§ Excerpted passage:
-- BEGIN --

A one-count indictment charged Stokes with willfully striking and assaulting Tucker, an inhabitant of the state of Florida, and thereby willfully depriving him of the right not to be deprived of liberty without due process of law. The jury returned a verdict of guilty on January 16, 1974. Stokes was sentenced to six months imprisonment and five years probation.

II.

Stokes has argued numerous grounds for the reversal of his conviction. Most of these involve alleged errors in the trial court's failure to instruct the jury in accordance with requests submitted by Stokes' counsel. The trial court, of course, has no obligation to adopt the language proposed by counsel, as long as its charge, taken as a whole, correctly states the law. Locke v. United States, 166 F.2d 449, 451 (5th Cir. 1948), cert. denied,334 U.S. 837, 68 S.Ct. 1495, 92 L.Ed. 1763 (1948).

-- END --

§ Given problem A: Copy word for word everything in the court opinion from "Stokes has argued" down to "L.Ed. 1763 (1948).".
§ Given problem B: According to the court opinion, why did the trial court not have to use the jury instruction wording that Stokes' counsel asked for?
The material after the court opinion stands apart from it.

§ Data provided:
-- BEGIN --

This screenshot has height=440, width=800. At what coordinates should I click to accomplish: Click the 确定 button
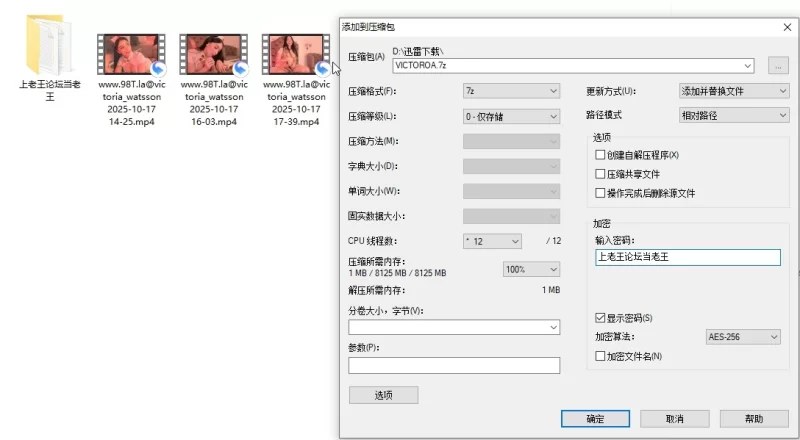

-- END --

§ Answer A:
Stokes has argued numerous grounds for the reversal of his conviction. Most of these involve alleged errors in the trial court's failure to instruct the jury in accordance with requests submitted by Stokes' counsel. The trial court, of course, has no obligation to adopt the language proposed by counsel, as long as its charge, taken as a whole, correctly states the law. Locke v. United States, 166 F.2d 449, 451 (5th Cir. 1948), cert. denied,334 U.S. 837, 68 S.Ct. 1495, 92 L.Ed. 1763 (1948).

§ Answer B: The trial court has no duty to adopt the wording counsel proposes. Its charge only has to state the law correctly when taken as a whole.